## RECORD LIST
========================

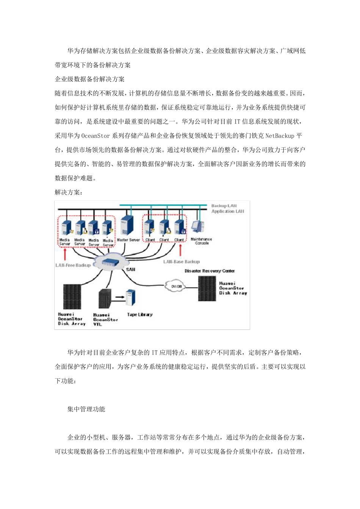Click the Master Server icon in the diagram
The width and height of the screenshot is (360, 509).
point(127,226)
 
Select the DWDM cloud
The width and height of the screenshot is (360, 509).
point(177,286)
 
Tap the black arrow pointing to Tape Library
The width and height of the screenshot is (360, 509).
point(119,297)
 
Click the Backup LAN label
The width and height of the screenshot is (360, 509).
point(224,206)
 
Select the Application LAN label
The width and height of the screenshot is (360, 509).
point(228,211)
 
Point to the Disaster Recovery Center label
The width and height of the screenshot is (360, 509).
point(210,271)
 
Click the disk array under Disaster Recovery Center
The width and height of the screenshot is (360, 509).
point(207,289)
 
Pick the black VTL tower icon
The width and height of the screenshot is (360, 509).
point(105,299)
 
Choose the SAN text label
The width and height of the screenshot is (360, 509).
point(130,269)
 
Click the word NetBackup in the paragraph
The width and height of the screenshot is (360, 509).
point(280,136)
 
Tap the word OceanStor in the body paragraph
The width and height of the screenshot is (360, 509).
point(95,136)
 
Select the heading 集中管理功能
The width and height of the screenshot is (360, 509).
point(86,409)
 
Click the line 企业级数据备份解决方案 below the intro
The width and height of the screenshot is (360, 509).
point(90,79)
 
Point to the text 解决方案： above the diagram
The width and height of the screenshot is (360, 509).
point(69,192)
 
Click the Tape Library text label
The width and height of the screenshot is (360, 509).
point(140,315)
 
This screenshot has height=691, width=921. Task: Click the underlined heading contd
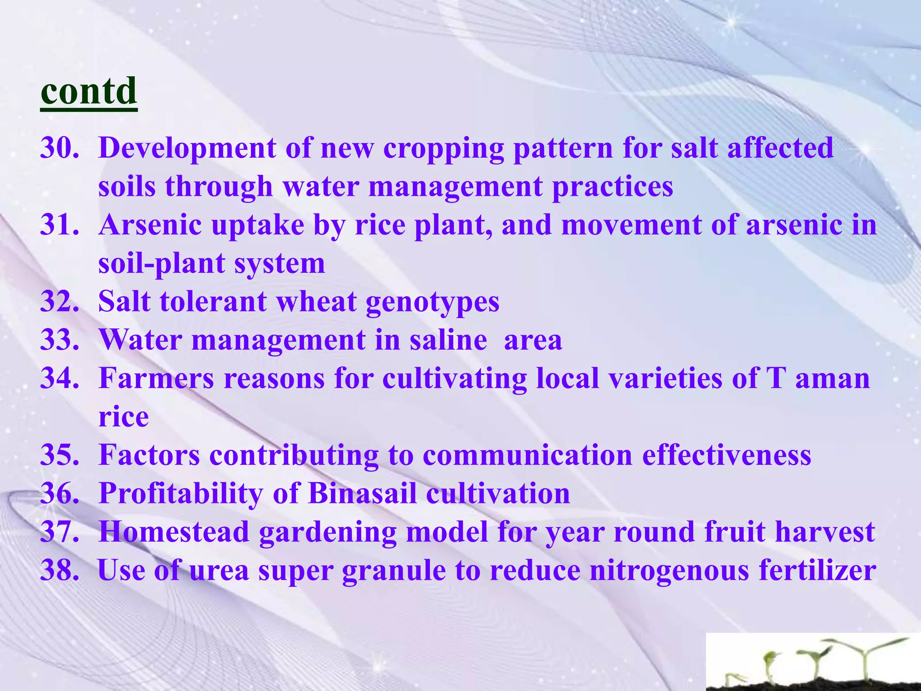pyautogui.click(x=89, y=91)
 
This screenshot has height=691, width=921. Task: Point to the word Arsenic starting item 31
pyautogui.click(x=150, y=224)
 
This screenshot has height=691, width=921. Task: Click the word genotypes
pyautogui.click(x=433, y=302)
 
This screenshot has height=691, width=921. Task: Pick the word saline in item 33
pyautogui.click(x=448, y=340)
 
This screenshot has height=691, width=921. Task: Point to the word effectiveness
pyautogui.click(x=726, y=455)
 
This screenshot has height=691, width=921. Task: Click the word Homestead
pyautogui.click(x=174, y=532)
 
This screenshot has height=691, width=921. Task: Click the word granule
pyautogui.click(x=393, y=570)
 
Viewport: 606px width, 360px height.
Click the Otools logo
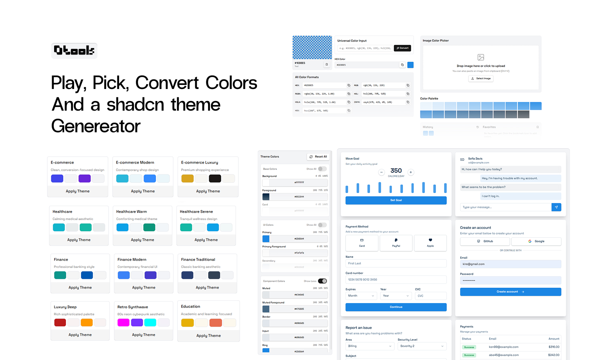point(74,51)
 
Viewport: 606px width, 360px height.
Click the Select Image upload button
point(481,79)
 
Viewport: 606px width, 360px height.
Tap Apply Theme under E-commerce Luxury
point(208,191)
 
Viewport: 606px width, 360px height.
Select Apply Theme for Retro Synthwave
point(143,335)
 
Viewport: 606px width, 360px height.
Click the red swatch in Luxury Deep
point(60,322)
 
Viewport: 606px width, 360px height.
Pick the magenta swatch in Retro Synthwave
point(123,322)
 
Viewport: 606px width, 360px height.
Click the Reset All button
point(318,157)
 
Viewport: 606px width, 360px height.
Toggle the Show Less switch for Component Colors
point(322,281)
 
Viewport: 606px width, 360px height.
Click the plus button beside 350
point(411,172)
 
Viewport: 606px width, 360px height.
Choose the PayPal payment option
point(396,243)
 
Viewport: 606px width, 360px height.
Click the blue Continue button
point(396,307)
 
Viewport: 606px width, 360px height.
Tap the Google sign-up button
point(536,241)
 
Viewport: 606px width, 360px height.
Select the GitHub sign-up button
point(485,241)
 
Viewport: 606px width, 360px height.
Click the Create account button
point(510,292)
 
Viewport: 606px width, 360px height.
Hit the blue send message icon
point(556,207)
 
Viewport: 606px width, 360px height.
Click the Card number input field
point(396,279)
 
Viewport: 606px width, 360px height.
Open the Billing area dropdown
point(369,346)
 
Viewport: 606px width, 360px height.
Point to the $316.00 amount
point(553,347)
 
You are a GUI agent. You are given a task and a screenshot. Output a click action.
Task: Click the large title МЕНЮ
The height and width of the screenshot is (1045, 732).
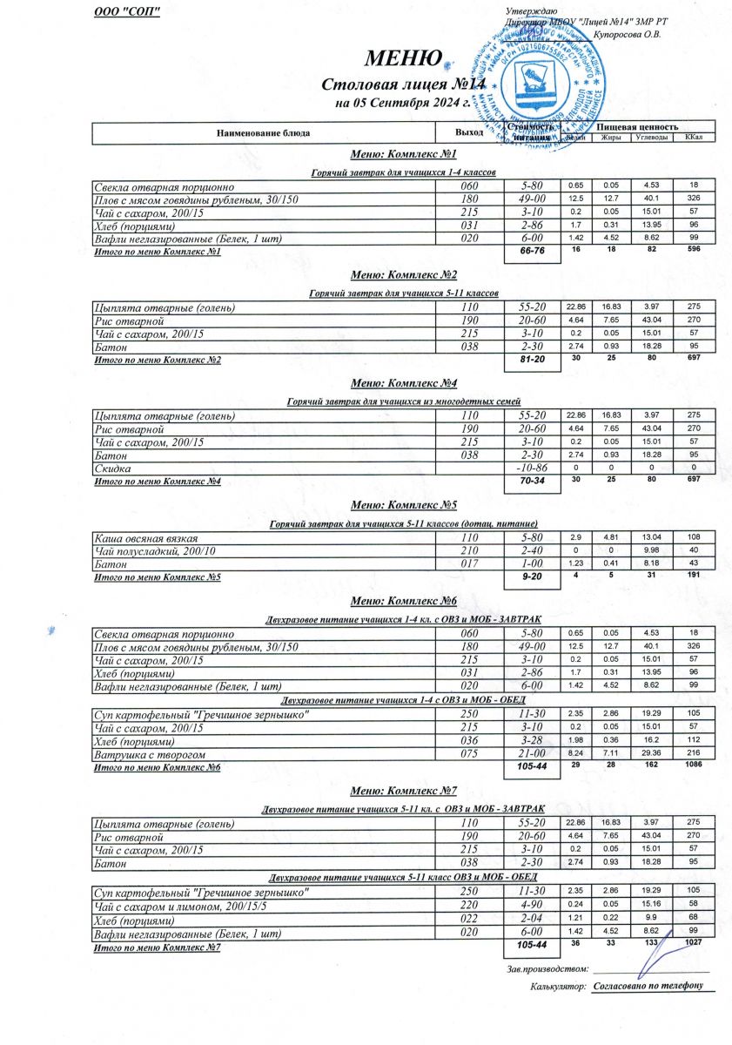[401, 59]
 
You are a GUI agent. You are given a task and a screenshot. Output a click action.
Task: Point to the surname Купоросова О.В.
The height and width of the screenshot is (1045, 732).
[627, 35]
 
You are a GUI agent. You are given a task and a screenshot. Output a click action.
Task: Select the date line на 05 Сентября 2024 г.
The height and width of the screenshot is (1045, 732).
[402, 103]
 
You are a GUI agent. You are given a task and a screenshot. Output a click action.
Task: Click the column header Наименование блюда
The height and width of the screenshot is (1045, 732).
[264, 133]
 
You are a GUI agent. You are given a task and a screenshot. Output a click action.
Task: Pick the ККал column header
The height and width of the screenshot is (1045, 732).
[694, 138]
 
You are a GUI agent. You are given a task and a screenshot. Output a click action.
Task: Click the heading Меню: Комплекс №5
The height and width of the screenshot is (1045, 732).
[403, 505]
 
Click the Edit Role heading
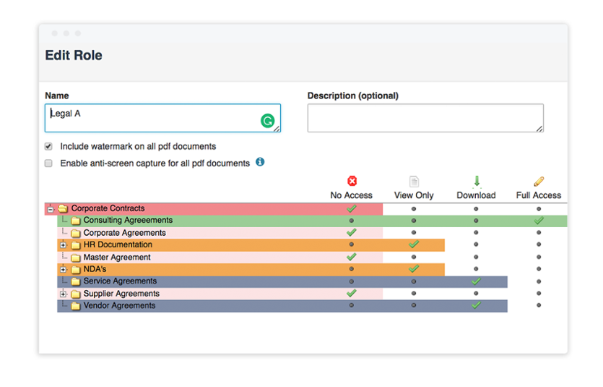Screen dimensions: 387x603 [74, 56]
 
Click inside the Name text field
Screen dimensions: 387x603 [152, 118]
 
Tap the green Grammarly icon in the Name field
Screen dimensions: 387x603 [268, 121]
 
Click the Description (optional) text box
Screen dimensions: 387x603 [425, 118]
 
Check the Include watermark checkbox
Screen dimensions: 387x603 [48, 146]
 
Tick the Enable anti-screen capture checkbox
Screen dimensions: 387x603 [48, 163]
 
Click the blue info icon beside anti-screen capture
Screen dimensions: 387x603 [260, 162]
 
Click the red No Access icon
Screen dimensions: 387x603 [352, 181]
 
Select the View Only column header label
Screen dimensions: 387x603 [414, 195]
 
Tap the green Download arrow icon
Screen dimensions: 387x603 [476, 181]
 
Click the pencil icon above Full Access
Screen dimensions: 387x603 [539, 181]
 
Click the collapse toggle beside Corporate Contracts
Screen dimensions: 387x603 [51, 209]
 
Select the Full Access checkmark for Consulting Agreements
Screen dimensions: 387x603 [539, 221]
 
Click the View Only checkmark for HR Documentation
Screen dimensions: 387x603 [414, 244]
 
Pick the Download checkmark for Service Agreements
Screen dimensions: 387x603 [476, 281]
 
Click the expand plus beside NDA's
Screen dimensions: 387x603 [64, 269]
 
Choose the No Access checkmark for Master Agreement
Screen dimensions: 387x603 [352, 257]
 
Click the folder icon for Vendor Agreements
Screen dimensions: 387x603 [75, 306]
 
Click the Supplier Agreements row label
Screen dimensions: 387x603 [121, 294]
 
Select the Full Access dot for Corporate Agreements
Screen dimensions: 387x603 [539, 233]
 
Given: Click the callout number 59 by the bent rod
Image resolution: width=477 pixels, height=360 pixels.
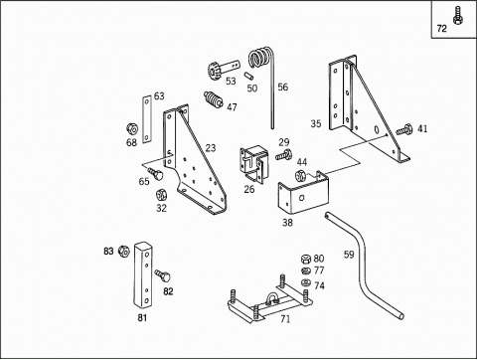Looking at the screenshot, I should tap(349, 255).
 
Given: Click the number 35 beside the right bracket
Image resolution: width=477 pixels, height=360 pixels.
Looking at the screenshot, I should tap(316, 124).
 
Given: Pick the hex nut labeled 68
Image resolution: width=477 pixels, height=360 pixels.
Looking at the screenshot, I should tap(131, 128).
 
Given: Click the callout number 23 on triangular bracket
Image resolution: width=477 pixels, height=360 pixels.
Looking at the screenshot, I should tap(210, 148).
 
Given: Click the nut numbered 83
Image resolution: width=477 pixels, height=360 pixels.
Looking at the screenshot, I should tap(123, 251).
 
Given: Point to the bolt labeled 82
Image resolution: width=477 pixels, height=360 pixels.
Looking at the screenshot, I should tap(164, 274).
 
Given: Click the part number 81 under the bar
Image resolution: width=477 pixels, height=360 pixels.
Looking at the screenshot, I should tap(142, 318).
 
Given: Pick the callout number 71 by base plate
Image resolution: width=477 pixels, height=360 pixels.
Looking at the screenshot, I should tap(284, 318).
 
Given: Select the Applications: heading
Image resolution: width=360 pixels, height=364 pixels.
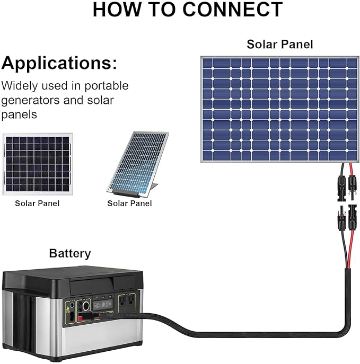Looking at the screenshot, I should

========================

## YOUR INSTRUCTIONS
Copy out the entire listing above line for line, leaving out the pictures.

## ANSWER TO THIS TASK
Click the Master Server icon in the diagram
The width and height of the screenshot is (360, 509).
point(127,226)
 
Select the DWDM cloud
The width and height of the screenshot is (360, 509).
point(177,286)
 
Tap the black arrow pointing to Tape Library
The width and height of the screenshot is (360, 509).
point(119,297)
 
Click the Backup LAN label
The width and height of the screenshot is (360, 509).
point(224,206)
 
Select the Application LAN label
The width and height of the screenshot is (360, 509).
point(228,211)
 
Point to the Disaster Recovery Center label
The width and height of the screenshot is (360, 509).
point(210,271)
 
Click the disk array under Disaster Recovery Center
The width and height of the screenshot is (360, 509).
point(207,289)
 
Pick the black VTL tower icon
The width and height of the screenshot is (360, 509).
point(105,299)
 
Choose the SAN text label
The width and height of the screenshot is (360, 509).
point(130,269)
 
Click the word NetBackup in the paragraph
The width and height of the screenshot is (360, 509).
point(280,136)
 
Tap the word OceanStor in the body paragraph
The width and height of the screenshot is (360, 509).
point(95,136)
 
Select the heading 集中管理功能
The width and height of the screenshot is (360, 509).
point(86,409)
 
Click the line 企业级数据备份解决方案 below the intro
The width and height of the screenshot is (360, 509).
point(90,79)
 
Point to the text 解决方案： above the diagram
The width and height of the screenshot is (360, 509).
point(69,192)
 
Click the Tape Library text label
The width and height of the screenshot is (360, 509).
point(140,315)
 
This screenshot has height=691, width=921. Task: Click the underlined heading contd
pyautogui.click(x=89, y=91)
 
This screenshot has height=691, width=921. Task: Point to the word Arsenic starting item 31
pyautogui.click(x=150, y=224)
 
This screenshot has height=691, width=921. Task: Click the word genotypes
pyautogui.click(x=433, y=302)
 
This screenshot has height=691, width=921. Task: Pick the word saline in item 33
pyautogui.click(x=448, y=340)
 
This screenshot has height=691, width=921. Task: Point to the word effectiveness
pyautogui.click(x=726, y=455)
 
This screenshot has height=691, width=921. Task: Click the word Homestead
pyautogui.click(x=174, y=532)
 
This screenshot has height=691, width=921. Task: Click the word granule
pyautogui.click(x=393, y=570)
 
Viewport: 606px width, 360px height.
Click the Otools logo
point(74,51)
 
Viewport: 606px width, 360px height.
Click the Select Image upload button
point(481,79)
 
Viewport: 606px width, 360px height.
Tap Apply Theme under E-commerce Luxury
point(208,191)
 
Viewport: 606px width, 360px height.
Select Apply Theme for Retro Synthwave
point(143,335)
 
Viewport: 606px width, 360px height.
Click the red swatch in Luxury Deep
point(60,322)
 
Viewport: 606px width, 360px height.
Pick the magenta swatch in Retro Synthwave
point(123,322)
 
Viewport: 606px width, 360px height.
Click the Reset All button
point(318,157)
 
Viewport: 606px width, 360px height.
Toggle the Show Less switch for Component Colors
point(322,281)
 
Viewport: 606px width, 360px height.
Click the plus button beside 350
point(411,172)
 
Viewport: 606px width, 360px height.
Choose the PayPal payment option
point(396,243)
 
Viewport: 606px width, 360px height.
Click the blue Continue button
point(396,307)
 
Viewport: 606px width, 360px height.
Tap the Google sign-up button
point(536,241)
 
Viewport: 606px width, 360px height.
Select the GitHub sign-up button
point(485,241)
 
Viewport: 606px width, 360px height.
Click the Create account button
point(510,292)
 
Viewport: 606px width, 360px height.
Hit the blue send message icon
point(556,207)
 
Viewport: 606px width, 360px height.
Click the Card number input field
point(396,279)
 
Viewport: 606px width, 360px height.
Open the Billing area dropdown
point(369,346)
 
Viewport: 606px width, 360px height.
Point to the $316.00 amount
point(553,347)
 
You are a GUI agent. You are given a task and a screenshot. Output a click action.
Task: Click the large title МЕНЮ
The height and width of the screenshot is (1045, 732).
[401, 59]
 
You are a GUI agent. You are given a task and a screenshot. Output a click action.
Task: Point to the surname Купоросова О.В.
The height and width of the screenshot is (1045, 732).
[627, 35]
 
You are a GUI agent. You are given a task and a screenshot. Output a click action.
Task: Select the date line на 05 Сентября 2024 г.
The height and width of the screenshot is (1045, 732).
[402, 103]
 
You are a GUI agent. You are given a task and a screenshot. Output a click action.
Task: Click the column header Наименование блюда
The height and width of the screenshot is (1045, 732).
[264, 133]
 
You are a GUI agent. You are given a task and a screenshot. Output a click action.
Task: Pick the ККал column header
The height and width of the screenshot is (1045, 732).
[694, 138]
 
You are a GUI agent. You are given a task and a screenshot. Output a click action.
Task: Click the heading Меню: Комплекс №5
The height and width of the screenshot is (1045, 732).
[403, 505]
 
Click the Edit Role heading
Screen dimensions: 387x603 [74, 56]
 
Click inside the Name text field
Screen dimensions: 387x603 [152, 118]
 
Tap the green Grammarly icon in the Name field
Screen dimensions: 387x603 [268, 121]
 
Click the Description (optional) text box
Screen dimensions: 387x603 [425, 118]
 
Check the Include watermark checkbox
Screen dimensions: 387x603 [48, 146]
 
Tick the Enable anti-screen capture checkbox
Screen dimensions: 387x603 [48, 163]
 
Click the blue info icon beside anti-screen capture
Screen dimensions: 387x603 [260, 162]
 
Click the red No Access icon
Screen dimensions: 387x603 [352, 181]
 
Select the View Only column header label
Screen dimensions: 387x603 [414, 195]
 
Tap the green Download arrow icon
Screen dimensions: 387x603 [476, 181]
 
Click the pencil icon above Full Access
Screen dimensions: 387x603 [539, 181]
 
Click the collapse toggle beside Corporate Contracts
Screen dimensions: 387x603 [51, 209]
 
Select the Full Access checkmark for Consulting Agreements
Screen dimensions: 387x603 [539, 221]
 
Click the View Only checkmark for HR Documentation
Screen dimensions: 387x603 [414, 244]
 
Pick the Download checkmark for Service Agreements
Screen dimensions: 387x603 [476, 281]
 
Click the expand plus beside NDA's
Screen dimensions: 387x603 [64, 269]
 
Choose the No Access checkmark for Master Agreement
Screen dimensions: 387x603 [352, 257]
 
Click the folder icon for Vendor Agreements
Screen dimensions: 387x603 [75, 306]
 
Click the Supplier Agreements row label
Screen dimensions: 387x603 [121, 294]
 
Select the Full Access dot for Corporate Agreements
Screen dimensions: 387x603 [539, 233]
 
Given: Click the callout number 59 by the bent rod
Image resolution: width=477 pixels, height=360 pixels.
Looking at the screenshot, I should tap(349, 255).
 
Given: Click the number 35 beside the right bracket
Image resolution: width=477 pixels, height=360 pixels.
Looking at the screenshot, I should tap(316, 124).
 
Given: Pick the hex nut labeled 68
Image resolution: width=477 pixels, height=360 pixels.
Looking at the screenshot, I should tap(131, 128).
 
Given: Click the callout number 23 on triangular bracket
Image resolution: width=477 pixels, height=360 pixels.
Looking at the screenshot, I should tap(210, 148).
 
Given: Click the nut numbered 83
Image resolution: width=477 pixels, height=360 pixels.
Looking at the screenshot, I should tap(123, 251).
 
Given: Point to the bolt labeled 82
Image resolution: width=477 pixels, height=360 pixels.
Looking at the screenshot, I should tap(164, 274).
 
Given: Click the part number 81 under the bar
Image resolution: width=477 pixels, height=360 pixels.
Looking at the screenshot, I should tap(142, 318).
 
Given: Pick the callout number 71 by base plate
Image resolution: width=477 pixels, height=360 pixels.
Looking at the screenshot, I should tap(284, 318).
 
Given: Select the Applications: heading
Image resolution: width=360 pixels, height=364 pixels.
Looking at the screenshot, I should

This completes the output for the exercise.